Wer glaubt, daß unsere Vorfahren im Mittelalter in einer Gemeinschaft ohne Recht und Gesetz lebten, wird jetzt eines Besseren belehrt. Bis ins 15. und 17. Jahrhundert bewiesen sie eine gewisse Streitkultur und entwickelten mit dem Fehdewesen eine eigene Form der rechtlichen Selbsthilfe.
Zu dieser Erkenntnis kamen jetzt der Jurist Professor Dr. Dr. Günter Jerouschek und der Historiker PD Dr. Andreas Blauert von der Friedrich-Schiller-Universität Jena, nachdem sie mehrere Tausend Fehdezeugnisse und Urfehden in Fehdebüchern und Sammlungen Mitteldeutschlands analysiert haben.

In der heutigen Zeit hat die "Fehde" im allgemeinen Sprachgebrauch nur als Ausdruck für Streit oder kriegerische Auseinandersetzung überlebt; allenfalls wirft man den berühmten Fehdehandschuh, um einem Widersacher den Kampf oder ein Duell anzusagen.
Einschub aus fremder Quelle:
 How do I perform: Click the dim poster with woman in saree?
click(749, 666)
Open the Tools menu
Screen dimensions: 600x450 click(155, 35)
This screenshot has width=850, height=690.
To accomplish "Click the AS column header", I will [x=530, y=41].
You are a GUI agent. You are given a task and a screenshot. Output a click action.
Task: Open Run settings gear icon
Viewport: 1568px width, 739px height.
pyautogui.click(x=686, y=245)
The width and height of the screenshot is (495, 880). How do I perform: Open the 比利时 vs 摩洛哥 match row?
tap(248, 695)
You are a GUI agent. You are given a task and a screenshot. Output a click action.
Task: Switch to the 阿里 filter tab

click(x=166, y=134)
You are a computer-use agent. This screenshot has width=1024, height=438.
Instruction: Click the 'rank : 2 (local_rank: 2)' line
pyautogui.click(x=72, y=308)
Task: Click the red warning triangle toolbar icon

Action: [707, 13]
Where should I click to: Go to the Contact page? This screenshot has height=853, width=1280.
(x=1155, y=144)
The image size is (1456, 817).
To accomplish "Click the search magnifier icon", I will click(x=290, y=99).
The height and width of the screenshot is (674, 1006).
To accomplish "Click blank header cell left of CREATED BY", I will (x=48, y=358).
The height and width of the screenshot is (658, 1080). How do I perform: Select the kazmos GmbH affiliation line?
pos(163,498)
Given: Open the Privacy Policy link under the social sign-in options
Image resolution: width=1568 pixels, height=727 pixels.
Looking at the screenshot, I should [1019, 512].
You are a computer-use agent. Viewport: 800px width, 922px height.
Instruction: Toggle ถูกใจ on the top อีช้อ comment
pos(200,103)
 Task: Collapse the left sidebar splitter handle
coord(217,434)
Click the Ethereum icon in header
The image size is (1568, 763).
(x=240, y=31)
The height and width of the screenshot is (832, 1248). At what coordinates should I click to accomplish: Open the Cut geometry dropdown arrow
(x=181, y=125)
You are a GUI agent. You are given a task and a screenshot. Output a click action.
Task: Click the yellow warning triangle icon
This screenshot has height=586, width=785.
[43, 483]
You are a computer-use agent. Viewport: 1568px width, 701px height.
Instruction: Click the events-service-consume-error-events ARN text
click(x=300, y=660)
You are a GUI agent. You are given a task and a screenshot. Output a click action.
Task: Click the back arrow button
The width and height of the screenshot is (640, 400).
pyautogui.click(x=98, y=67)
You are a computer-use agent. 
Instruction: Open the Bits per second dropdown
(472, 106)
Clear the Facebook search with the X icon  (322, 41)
Im Mittelalter galt eine Fehde jedoch als offizielle Form zwischen Städten, Adeligen oder verfeindeten Personen, ihren Streit oder ihre Rache untereinander rechtsförmlich auszutragen und weitere Räubereien und Morde zu vermeiden. "Eine staatliche Rechtsprechung existierte zu jener Zeit noch nicht, da sich die Trennung von Obrigkeit und Untertan und damit die Bildung eines Staates erst langsam herauszubilden begann", erläutert Jerouschek. "Es gab also kein staatliches Gewaltmonopol."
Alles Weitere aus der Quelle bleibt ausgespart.